In regards to snake substrate, newspaper or butchers paper work the best.
This snake does not require any special UV lighting, although you may want to use a sunlight bulb, like the Exo Terra Solar Glo, on them during the day on a 12/12 timer to simulate natural conditions and promote basking. You can use a reptile timer for light cycles. We personally do and it also provides a beautiful light to admire your snake in.
As a neonate, you may want to use a reptile hide in their enclosure as a snake habitat product. However, hides promote evasive behavior, which is fine with smaller species, but with large species it can cause large problems later on. It’s best to quickly lose the hide to promote confidence in your snake because the last thing you need is to have a skittish 10 foot, 50 pound snake trying desperately to get away from you every time you need to clean their enclosure.
Make sure to spot clean any waste product immediately and sanitize the enclosure to avoid any issues with bacterial infections.
Yellow Anaconda Life Span
The yellow anaconda is definitely a commitment. When kept properly they can live 15 to 20 years, which is a bit shorter than other large species such as the Burmese python which can easily live 25 years or more!

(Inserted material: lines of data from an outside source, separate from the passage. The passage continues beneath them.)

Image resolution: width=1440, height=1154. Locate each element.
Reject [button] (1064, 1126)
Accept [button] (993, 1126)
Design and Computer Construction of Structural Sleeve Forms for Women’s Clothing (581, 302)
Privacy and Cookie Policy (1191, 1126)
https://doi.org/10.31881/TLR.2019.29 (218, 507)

Handling a Yellow Anaconda
This is possibly one of the most influential thing in your snake’s outcome. The temperament of your snake relies heavily on human interaction. As they are a shy snake when they’re small, they do tend to nip. It’s important that you understand that the snake doesn’t want to hurt you, they simply don’t want you to hurt them. You need to work with your animal to build a trust and connection with them. When socialized properly they are an amazingly docile, intelligent snake. When they reach maturity it’s definitely best to have two people present when handling your yellow anaconda as it is a large animal and you may need help unwrapping yourself or simply supporting your snake properly as you take it out of its enclosure. Remember that this is an animal that reacts purely on instinct, so if it feels unsafe it will react defensively.

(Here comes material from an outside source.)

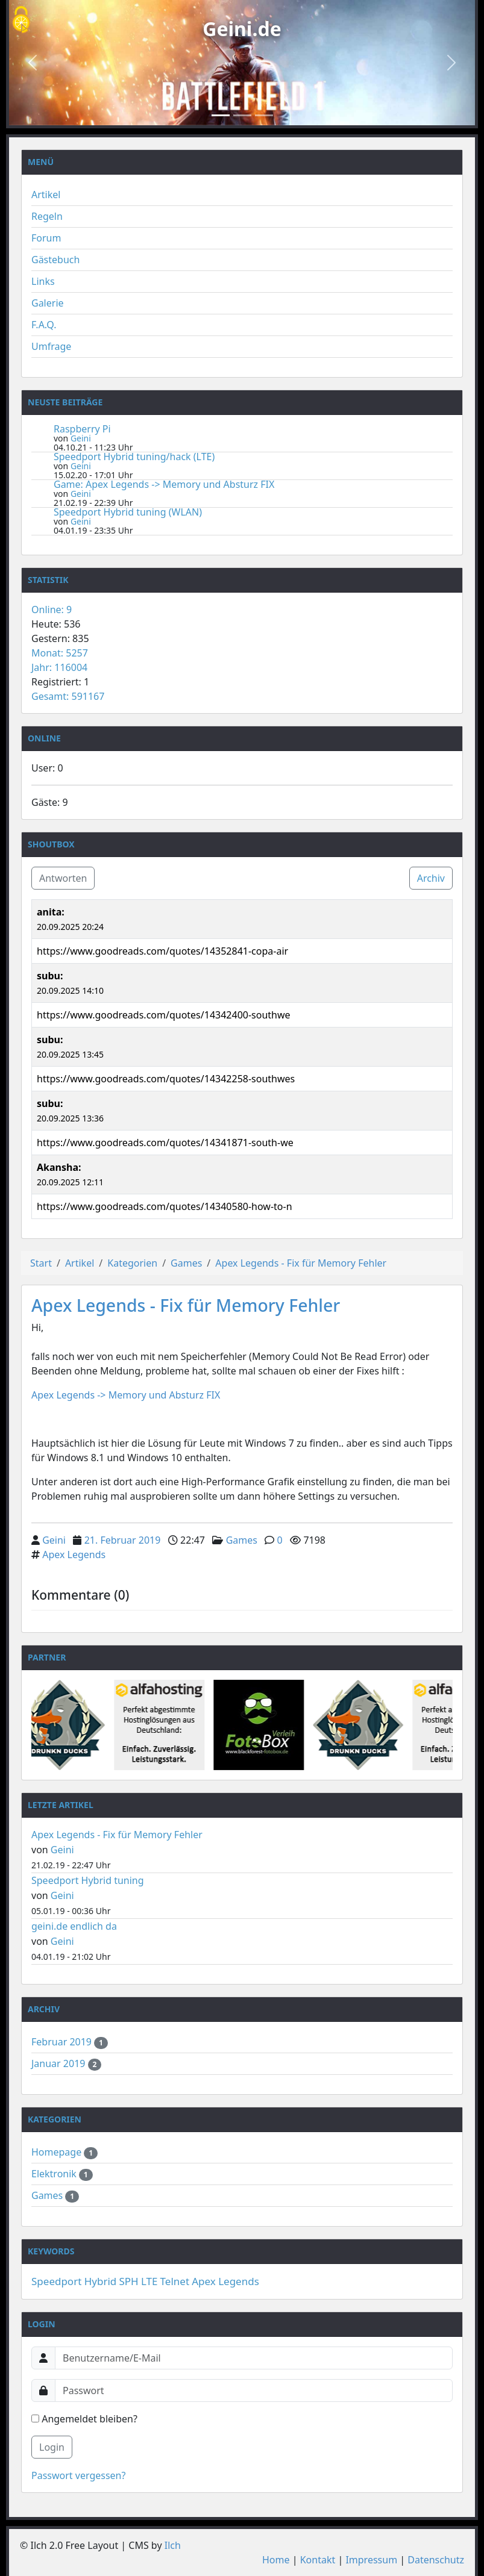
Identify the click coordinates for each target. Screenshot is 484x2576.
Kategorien (132, 1263)
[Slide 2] (242, 115)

Anacondas do not need to pull back into the typical “S” formation most snakes do to strike, they can simple strike out to the side with little warning, which makes them unpredictable. Mind the muscles directly behind your snake’s head – they’ll tense visibly on the side it will strike towards. Again, this snake is not for those new to reptilekeeping. It’s best to have previous experience with large snakes.

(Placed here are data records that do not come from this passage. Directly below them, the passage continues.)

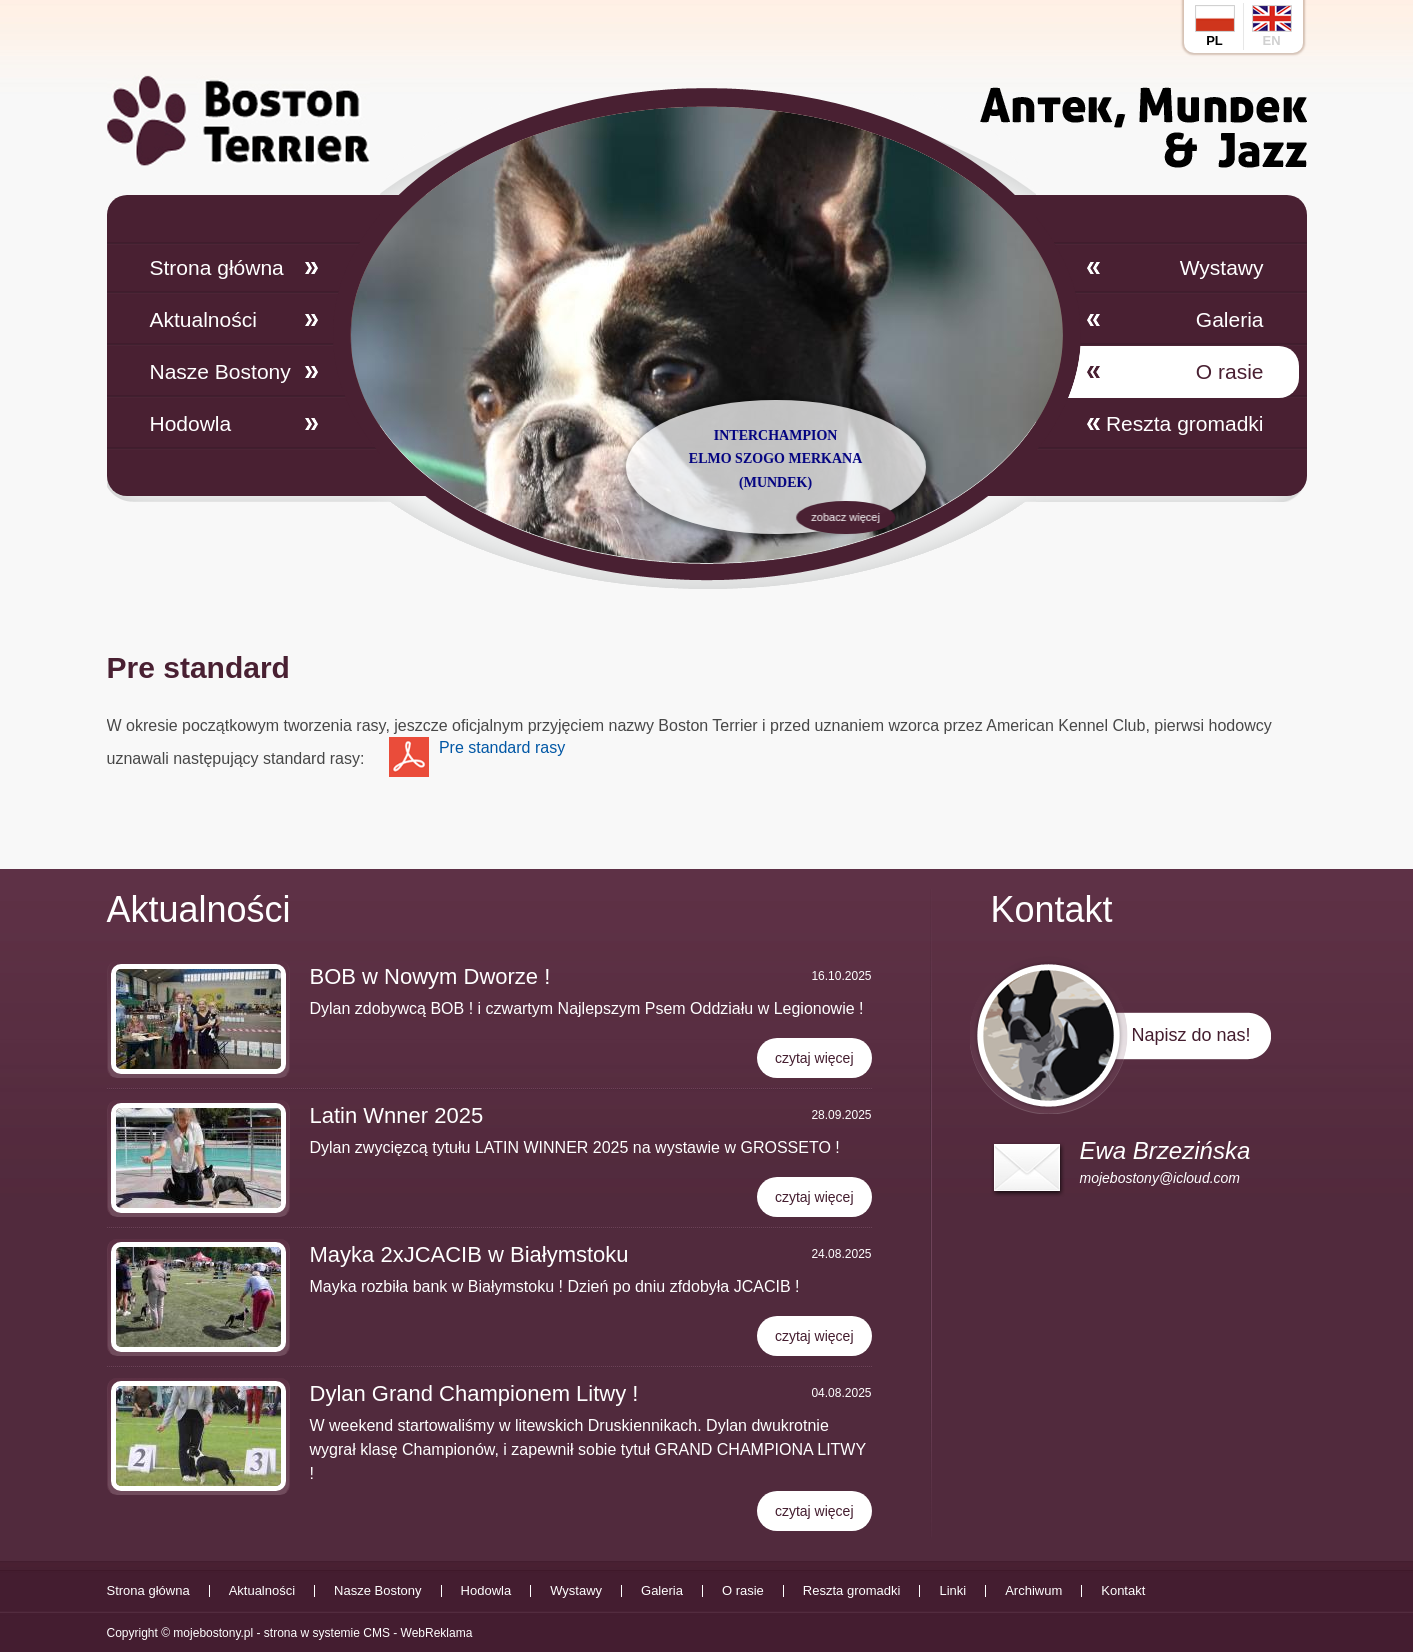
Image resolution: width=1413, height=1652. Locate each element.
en (1272, 26)
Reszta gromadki (1185, 423)
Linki (952, 1591)
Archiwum (1033, 1591)
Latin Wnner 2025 (397, 1115)
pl (1215, 26)
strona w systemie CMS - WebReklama (368, 1633)
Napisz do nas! (1190, 1035)
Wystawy (1222, 267)
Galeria (1230, 319)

The yellow anaconda may be my favorite species in the trade to keep. Their amazing personality is such an amazing reward for the hard work you put in. Due to pop culture and inexperienced keepers, this species is sorely misunderstood and they deserve a much better reputation. They react on instinct so poor behavior can usually quickly be corrected with husbandry adjustments, you just have to pay attention and be very aware of your animal. Bites are almost always a result of poor husbandry.
If you have had great success in keeping boas and you’re looking for a new species to add to your collection, I can’t recommend this species enough. Just make sure you’re ready for the commitment and workload that comes with this beautiful animal.